Why does Acorns need more funding?

High customer acquisition costs have slowed growth and hurt the bottom line at a number of independent robo advisors. Now, microinvesting apps may be feeling the same pinch too.

But there may be additional pain, since their customers are only investing by the thousands instead of hundreds of thousands, possibly making their customer acquisition cost even more expensive.

It’s one reason why Acorns will likely need to burn through another round of funding, says Phillip Klein, North American digital wealth and wealth management strategy lead for Capco.

“This is why Betterment and Sigfig moved from B2C to B2B models,” Klein says. “When the price of customer acquisition is high, it makes sense to white label their solutions with incumbent wealth managers to improve assets under management.”

With the news that the microinvesting app may be looking for $100 million in funding at a $700 million valuation, Klein believes that the company is looking to remain separate from any incumbents.

Acorns declined to comment.

Noah Kerner

To keep clients with Acorns and away from new millennial-focused offerings from incumbents such as JPMorgan Chase, the fintech will need to expand both its customer base and product offering.

“The current B2C fintech startups are focused on re-bundling banking, investment and payments while building out millennial-friendly brands,” says Lex Sokolin, global director of fintech strategy at London research firm Autonomous Next. “Acorns certainly has a shot at that story in partnership with PayPal and its debit card.”

Acorns also partnered with Clarity Money to build up its finance management toolkit for customers. The microinvesting startup has already raised a significant amount of funding, with its last $50 million round including asset management giant BlackRock.

Compared to banks, Acorns is not concerned with regional competition focused on cash flow-first thinking. It wants to create a national brand that picks up a large amount of customers and breaks through the noise.

“With Acorns, the gap is that average account sizes are small, there's no demonstrable track record of expanding share of wallet, and no clear way to convert into a broader financial advisory relationship intermediated by a robot,” Sokolin said. “This is the hard work of the next decade, and firms like JPMorgan and Goldman are not far behind.”

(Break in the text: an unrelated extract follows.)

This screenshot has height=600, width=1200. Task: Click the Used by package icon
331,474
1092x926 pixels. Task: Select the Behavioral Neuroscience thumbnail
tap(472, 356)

Expanding into credit products would make sense for the app’s young users, said James Sagan, managing partner of fintech lender Arc Labs. “Acorns has tremendous amounts of data available to them,” Sagan said. “They can risk and price much better because of it.”

Doug Rivelli, founder of startup research firm Nucleus195, believes Acorns should provide more ways for customers to educate themselves and make more informed investment decisions.

“Providing people access to the market is a commodity that is no longer extraordinarily unique,” Rivelli said. “For robo advisors or microinvesting platforms, access to high quality information would be the next logical step.”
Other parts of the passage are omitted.